Our last post highlighted the glass jars, oak barrels and small stainless steel tanks used by small batch kombucha breweries. Small batch does not necessarily mean low volume. Both GTs and Health-Ade brew vast quantities in small batches. This article explains that Health-Ade use over 100,000 2.5 gallon glass containers: the same size many home brewers use, just a whole lot more!

However, as with beer brewers, there are commercial companies who’ve invested in large capacity stainless steel tanks and even very large wooden casks.

This industrial-scale equipment requires an upfront investment but presumably is easier to operate at scale compared to the multiple small-batch containers.

Companies like Stout offer versions of beer brewing tanks customized for kombucha.

We understand how to scale fermentation.

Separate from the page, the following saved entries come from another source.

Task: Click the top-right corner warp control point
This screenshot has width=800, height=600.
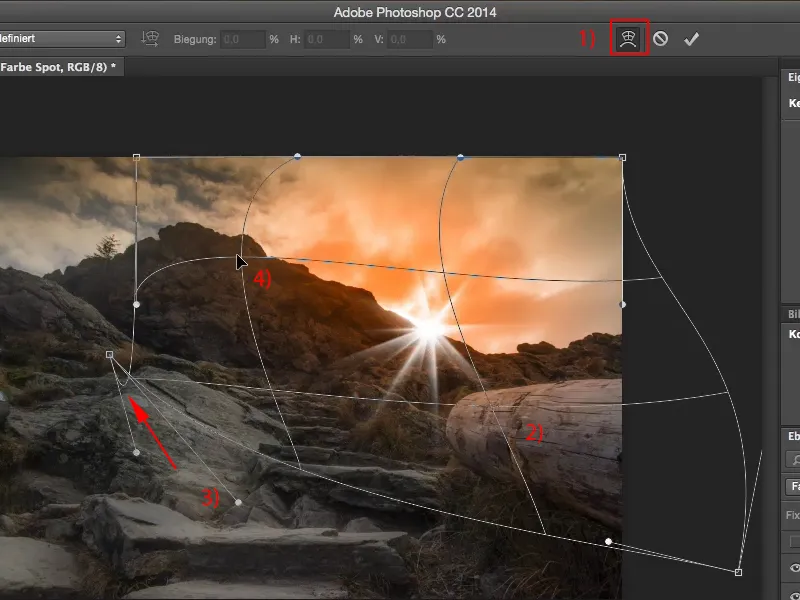Action: (x=623, y=157)
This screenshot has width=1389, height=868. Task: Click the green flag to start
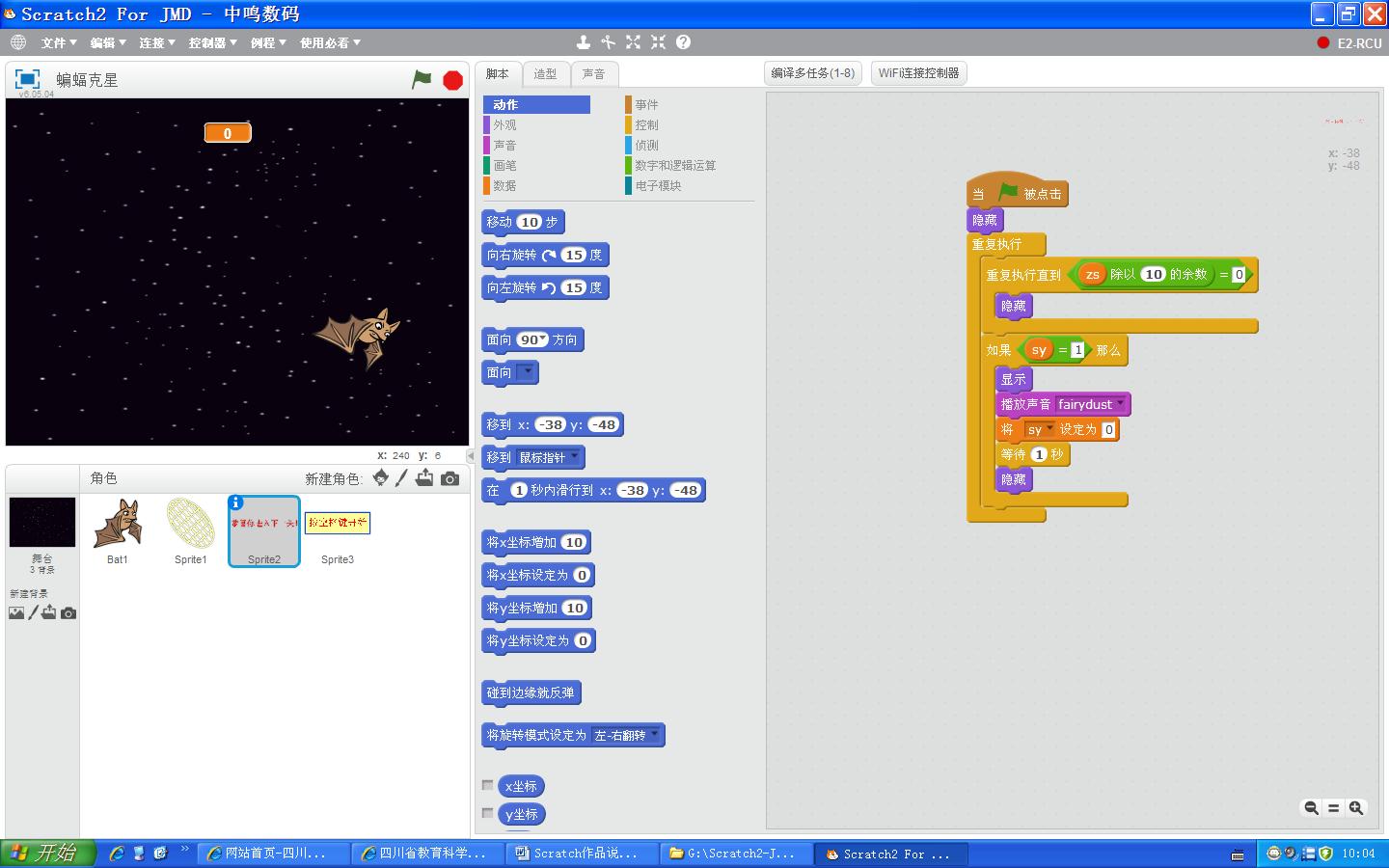point(422,80)
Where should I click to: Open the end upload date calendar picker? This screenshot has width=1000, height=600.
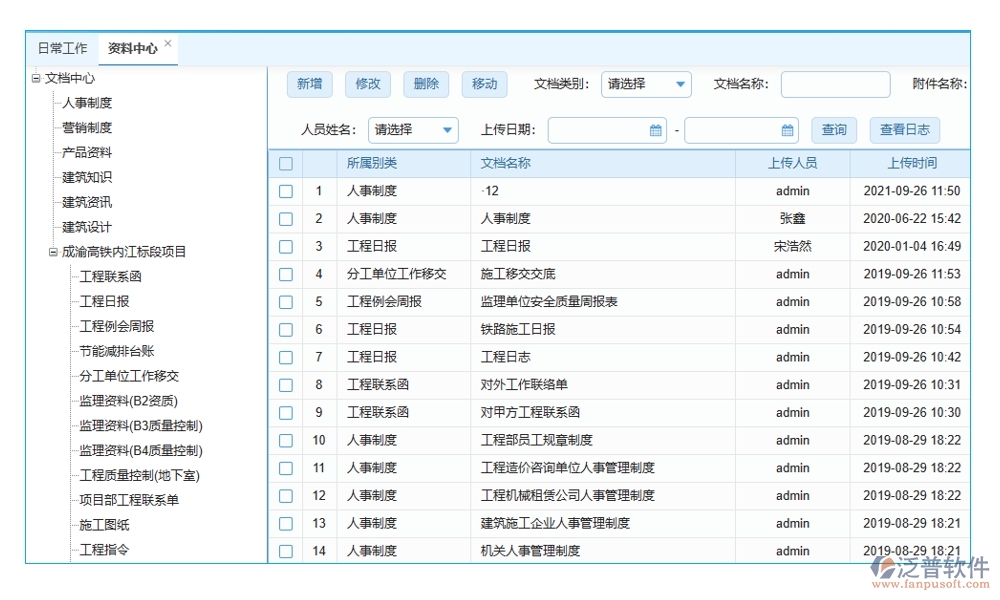(786, 130)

We have spent decades fermenting in home kitchens, and then began designing equipment to ferment at larger scales.  We know how to take a 1 gallon batch you start on your stove top, convert to a 1 barrel home-brew system, and then scale that into a 10 barrel commercial brew and fermentation system.  We understand the energy balance of heating your tea hot enough to steep and dissolve your sugars, and how to bring the temperature down to where your SCOBY is comfortable, and maintain the right temperature for the kind of fermentation you want throughout the entire fermentation process.

There are known challenges with brewing in larger containers:

Kombucha needs oxygen during the fermentation process. “If you have a vessel that’s too deep, you don’t allow the oxygen to penetrate all the way to bottom of the brew…”

We’re curious to hear from any companies who have fermented kombucha in both small and large batches about the advantages and disadvantages of each approach.